The problem
Each line of the data needs to be transcribed exactly.

========

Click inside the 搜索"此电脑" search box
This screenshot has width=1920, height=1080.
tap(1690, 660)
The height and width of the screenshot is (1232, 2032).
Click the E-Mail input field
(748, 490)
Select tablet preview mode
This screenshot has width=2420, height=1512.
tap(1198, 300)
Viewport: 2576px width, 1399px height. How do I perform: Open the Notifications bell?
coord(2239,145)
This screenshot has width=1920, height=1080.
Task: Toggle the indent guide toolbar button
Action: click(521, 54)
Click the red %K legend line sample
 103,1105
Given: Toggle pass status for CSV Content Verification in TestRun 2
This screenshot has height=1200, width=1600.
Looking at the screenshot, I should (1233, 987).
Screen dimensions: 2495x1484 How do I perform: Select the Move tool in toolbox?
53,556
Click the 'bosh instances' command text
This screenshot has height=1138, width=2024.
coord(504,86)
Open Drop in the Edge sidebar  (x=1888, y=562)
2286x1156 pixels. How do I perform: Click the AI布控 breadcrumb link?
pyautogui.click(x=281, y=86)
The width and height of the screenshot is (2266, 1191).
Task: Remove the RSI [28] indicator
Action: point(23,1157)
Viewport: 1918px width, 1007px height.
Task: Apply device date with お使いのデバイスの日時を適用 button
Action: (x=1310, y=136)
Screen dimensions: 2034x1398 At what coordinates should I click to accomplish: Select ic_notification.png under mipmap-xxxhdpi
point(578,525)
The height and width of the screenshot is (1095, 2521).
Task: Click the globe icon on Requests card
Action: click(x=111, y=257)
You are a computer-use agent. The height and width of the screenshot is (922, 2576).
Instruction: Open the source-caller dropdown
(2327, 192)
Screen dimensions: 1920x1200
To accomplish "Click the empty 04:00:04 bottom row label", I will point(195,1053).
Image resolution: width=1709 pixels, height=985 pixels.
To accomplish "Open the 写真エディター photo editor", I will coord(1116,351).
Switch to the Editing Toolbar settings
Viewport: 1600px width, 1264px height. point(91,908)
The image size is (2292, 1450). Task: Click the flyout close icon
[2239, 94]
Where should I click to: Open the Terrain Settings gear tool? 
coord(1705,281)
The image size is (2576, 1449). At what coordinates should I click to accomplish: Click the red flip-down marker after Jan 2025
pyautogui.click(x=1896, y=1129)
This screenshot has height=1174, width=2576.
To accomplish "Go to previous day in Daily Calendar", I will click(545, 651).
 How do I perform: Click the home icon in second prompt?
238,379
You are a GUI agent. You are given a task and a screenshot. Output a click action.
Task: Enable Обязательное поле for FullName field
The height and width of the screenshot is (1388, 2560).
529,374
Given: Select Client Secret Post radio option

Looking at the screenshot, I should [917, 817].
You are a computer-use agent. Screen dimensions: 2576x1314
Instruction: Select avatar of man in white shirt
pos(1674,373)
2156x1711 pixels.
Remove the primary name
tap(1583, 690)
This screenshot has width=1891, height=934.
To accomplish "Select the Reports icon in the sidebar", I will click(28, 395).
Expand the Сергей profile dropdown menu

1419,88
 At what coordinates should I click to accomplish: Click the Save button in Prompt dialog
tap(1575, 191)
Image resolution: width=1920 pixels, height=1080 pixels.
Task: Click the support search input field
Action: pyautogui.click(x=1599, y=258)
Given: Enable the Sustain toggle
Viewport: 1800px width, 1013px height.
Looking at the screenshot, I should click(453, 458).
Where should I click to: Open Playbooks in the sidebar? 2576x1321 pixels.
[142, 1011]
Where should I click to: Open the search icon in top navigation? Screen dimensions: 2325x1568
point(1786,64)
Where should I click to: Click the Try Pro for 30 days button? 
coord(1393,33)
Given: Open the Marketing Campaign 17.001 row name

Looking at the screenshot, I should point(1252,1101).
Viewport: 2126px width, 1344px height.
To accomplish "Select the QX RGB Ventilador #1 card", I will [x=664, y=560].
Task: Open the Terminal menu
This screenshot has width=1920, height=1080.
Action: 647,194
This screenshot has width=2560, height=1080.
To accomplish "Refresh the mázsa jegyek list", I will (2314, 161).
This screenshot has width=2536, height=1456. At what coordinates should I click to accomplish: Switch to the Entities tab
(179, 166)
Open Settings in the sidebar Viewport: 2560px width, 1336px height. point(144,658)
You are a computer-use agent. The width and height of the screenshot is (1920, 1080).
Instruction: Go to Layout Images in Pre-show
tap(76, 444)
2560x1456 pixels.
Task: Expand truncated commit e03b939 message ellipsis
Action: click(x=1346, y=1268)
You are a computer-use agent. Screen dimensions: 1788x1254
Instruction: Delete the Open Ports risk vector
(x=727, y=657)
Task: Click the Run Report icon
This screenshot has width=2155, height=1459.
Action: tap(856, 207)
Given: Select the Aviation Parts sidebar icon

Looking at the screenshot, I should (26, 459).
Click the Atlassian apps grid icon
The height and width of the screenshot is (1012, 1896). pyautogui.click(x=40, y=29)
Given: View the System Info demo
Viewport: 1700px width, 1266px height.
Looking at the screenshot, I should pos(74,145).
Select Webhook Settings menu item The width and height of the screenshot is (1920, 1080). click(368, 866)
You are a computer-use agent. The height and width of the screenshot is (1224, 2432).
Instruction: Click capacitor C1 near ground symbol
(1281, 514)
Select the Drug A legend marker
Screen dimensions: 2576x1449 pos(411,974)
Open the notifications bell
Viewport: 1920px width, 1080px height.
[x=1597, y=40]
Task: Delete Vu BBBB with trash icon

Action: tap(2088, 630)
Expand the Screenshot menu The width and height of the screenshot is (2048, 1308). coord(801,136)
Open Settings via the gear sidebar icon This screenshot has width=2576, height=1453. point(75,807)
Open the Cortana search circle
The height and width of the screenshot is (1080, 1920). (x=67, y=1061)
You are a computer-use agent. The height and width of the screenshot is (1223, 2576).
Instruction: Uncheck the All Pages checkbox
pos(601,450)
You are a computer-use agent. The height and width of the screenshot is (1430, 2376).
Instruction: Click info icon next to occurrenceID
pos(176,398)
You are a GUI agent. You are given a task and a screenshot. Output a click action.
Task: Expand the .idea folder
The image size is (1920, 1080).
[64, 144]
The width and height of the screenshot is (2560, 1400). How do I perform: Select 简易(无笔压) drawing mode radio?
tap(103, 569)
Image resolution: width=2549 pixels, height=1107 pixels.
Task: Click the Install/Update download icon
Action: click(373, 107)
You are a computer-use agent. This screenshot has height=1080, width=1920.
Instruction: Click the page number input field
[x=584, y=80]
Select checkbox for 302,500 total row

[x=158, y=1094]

========

Result below
Click inside the 搜索"此电脑" search box
This screenshot has width=1920, height=1080.
tap(1690, 660)
The height and width of the screenshot is (1232, 2032).
Click the E-Mail input field
(748, 490)
Select tablet preview mode
This screenshot has width=2420, height=1512.
tap(1198, 300)
Viewport: 2576px width, 1399px height. How do I perform: Open the Notifications bell?
coord(2239,145)
This screenshot has width=1920, height=1080.
Task: Toggle the indent guide toolbar button
Action: click(521, 54)
Click the red %K legend line sample
 103,1105
Given: Toggle pass status for CSV Content Verification in TestRun 2
This screenshot has height=1200, width=1600.
Looking at the screenshot, I should (1233, 987).
Screen dimensions: 2495x1484 How do I perform: Select the Move tool in toolbox?
53,556
Click the 'bosh instances' command text
This screenshot has height=1138, width=2024.
coord(504,86)
Open Drop in the Edge sidebar  (x=1888, y=562)
2286x1156 pixels. How do I perform: Click the AI布控 breadcrumb link?
pyautogui.click(x=281, y=86)
The width and height of the screenshot is (2266, 1191).
Task: Remove the RSI [28] indicator
Action: point(23,1157)
Viewport: 1918px width, 1007px height.
Task: Apply device date with お使いのデバイスの日時を適用 button
Action: (x=1310, y=136)
Screen dimensions: 2034x1398 At what coordinates should I click to accomplish: Select ic_notification.png under mipmap-xxxhdpi
point(578,525)
The height and width of the screenshot is (1095, 2521).
Task: Click the globe icon on Requests card
Action: click(x=111, y=257)
You are a computer-use agent. The height and width of the screenshot is (922, 2576).
Instruction: Open the source-caller dropdown
(2327, 192)
Screen dimensions: 1920x1200
To accomplish "Click the empty 04:00:04 bottom row label", I will point(195,1053).
Image resolution: width=1709 pixels, height=985 pixels.
To accomplish "Open the 写真エディター photo editor", I will coord(1116,351).
Switch to the Editing Toolbar settings
Viewport: 1600px width, 1264px height. point(91,908)
The image size is (2292, 1450). Task: Click the flyout close icon
[2239, 94]
Where should I click to: Open the Terrain Settings gear tool? 
coord(1705,281)
The image size is (2576, 1449). At what coordinates should I click to accomplish: Click the red flip-down marker after Jan 2025
pyautogui.click(x=1896, y=1129)
This screenshot has height=1174, width=2576.
To accomplish "Go to previous day in Daily Calendar", I will click(545, 651).
 How do I perform: Click the home icon in second prompt?
238,379
You are a GUI agent. You are given a task and a screenshot. Output a click action.
Task: Enable Обязательное поле for FullName field
The height and width of the screenshot is (1388, 2560).
529,374
Given: Select Client Secret Post radio option

Looking at the screenshot, I should [917, 817].
You are a computer-use agent. Screen dimensions: 2576x1314
Instruction: Select avatar of man in white shirt
pos(1674,373)
2156x1711 pixels.
Remove the primary name
tap(1583, 690)
This screenshot has width=1891, height=934.
To accomplish "Select the Reports icon in the sidebar", I will click(28, 395).
Expand the Сергей profile dropdown menu

1419,88
 At what coordinates should I click to accomplish: Click the Save button in Prompt dialog
tap(1575, 191)
Image resolution: width=1920 pixels, height=1080 pixels.
Task: Click the support search input field
Action: pyautogui.click(x=1599, y=258)
Given: Enable the Sustain toggle
Viewport: 1800px width, 1013px height.
Looking at the screenshot, I should click(453, 458).
Where should I click to: Open Playbooks in the sidebar? 2576x1321 pixels.
[142, 1011]
Where should I click to: Open the search icon in top navigation? Screen dimensions: 2325x1568
point(1786,64)
Where should I click to: Click the Try Pro for 30 days button? 
coord(1393,33)
Given: Open the Marketing Campaign 17.001 row name

Looking at the screenshot, I should point(1252,1101).
Viewport: 2126px width, 1344px height.
To accomplish "Select the QX RGB Ventilador #1 card", I will [x=664, y=560].
Task: Open the Terminal menu
This screenshot has width=1920, height=1080.
Action: 647,194
This screenshot has width=2560, height=1080.
To accomplish "Refresh the mázsa jegyek list", I will (2314, 161).
This screenshot has width=2536, height=1456. At what coordinates should I click to accomplish: Switch to the Entities tab
(179, 166)
Open Settings in the sidebar Viewport: 2560px width, 1336px height. point(144,658)
You are a computer-use agent. The width and height of the screenshot is (1920, 1080).
Instruction: Go to Layout Images in Pre-show
tap(76, 444)
2560x1456 pixels.
Task: Expand truncated commit e03b939 message ellipsis
Action: click(x=1346, y=1268)
You are a computer-use agent. Screen dimensions: 1788x1254
Instruction: Delete the Open Ports risk vector
(x=727, y=657)
Task: Click the Run Report icon
This screenshot has width=2155, height=1459.
Action: tap(856, 207)
Given: Select the Aviation Parts sidebar icon

Looking at the screenshot, I should (26, 459).
Click the Atlassian apps grid icon
The height and width of the screenshot is (1012, 1896). pyautogui.click(x=40, y=29)
Given: View the System Info demo
Viewport: 1700px width, 1266px height.
Looking at the screenshot, I should pos(74,145).
Select Webhook Settings menu item The width and height of the screenshot is (1920, 1080). click(368, 866)
You are a computer-use agent. The height and width of the screenshot is (1224, 2432).
Instruction: Click capacitor C1 near ground symbol
(1281, 514)
Select the Drug A legend marker
Screen dimensions: 2576x1449 pos(411,974)
Open the notifications bell
Viewport: 1920px width, 1080px height.
[x=1597, y=40]
Task: Delete Vu BBBB with trash icon

Action: tap(2088, 630)
Expand the Screenshot menu The width and height of the screenshot is (2048, 1308). coord(801,136)
Open Settings via the gear sidebar icon This screenshot has width=2576, height=1453. point(75,807)
Open the Cortana search circle
The height and width of the screenshot is (1080, 1920). (x=67, y=1061)
You are a computer-use agent. The height and width of the screenshot is (1223, 2576).
Instruction: Uncheck the All Pages checkbox
pos(601,450)
You are a computer-use agent. The height and width of the screenshot is (1430, 2376).
Instruction: Click info icon next to occurrenceID
pos(176,398)
You are a GUI agent. You are given a task and a screenshot. Output a click action.
Task: Expand the .idea folder
The image size is (1920, 1080).
[64, 144]
The width and height of the screenshot is (2560, 1400). How do I perform: Select 简易(无笔压) drawing mode radio?
tap(103, 569)
Image resolution: width=2549 pixels, height=1107 pixels.
Task: Click the Install/Update download icon
Action: click(373, 107)
You are a computer-use agent. This screenshot has height=1080, width=1920.
Instruction: Click the page number input field
[x=584, y=80]
Select checkbox for 302,500 total row

[x=158, y=1094]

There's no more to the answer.